For how much free speech is suppressed by social media? It could only get better, because the one sided free for all isn't doing anyone any good.


To the extent that a cancel mob was created by the editorialization of a company (eg promoting specific posts), they can already sue the company for its part - section 230 does not apply to the data that the company itself publishes. And to the extent that the cancel mob organized itself organically, attacking a company for providing a conduit is a direct attack on free speech.

That said if this does pass, we can only hope that the attractive nuisances of webapps will fall out of fashion. User-advocating client software is the real anti-censorship future. Of course what will likely happen is the frog will slowly continue to boil, and the censorship regime will be extended to p2p communications as well.


It dangerously goes two ways.
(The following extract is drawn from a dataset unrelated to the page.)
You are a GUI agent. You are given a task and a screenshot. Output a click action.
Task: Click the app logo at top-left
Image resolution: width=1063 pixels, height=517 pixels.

Twitter tried to claim their banners on Trump's (and other public officials Tweets) were allowing because of 230! They're trying to have it both ways and it's a very very dangerous game to play. Viva Frei, a Canadian litigator, does a great breakdown of 230:

https://www.youtube.com/watch?v=K4XJHX_pNOc


> Twitter tried to claim their banners on Trump's (and other public officials Tweets) were allowing because of 230

I doubt it (though feel free to link to a statement), because they aren't "allowed" to put labels on tweets because of Section 230, they're allowed to do so by the first amendment.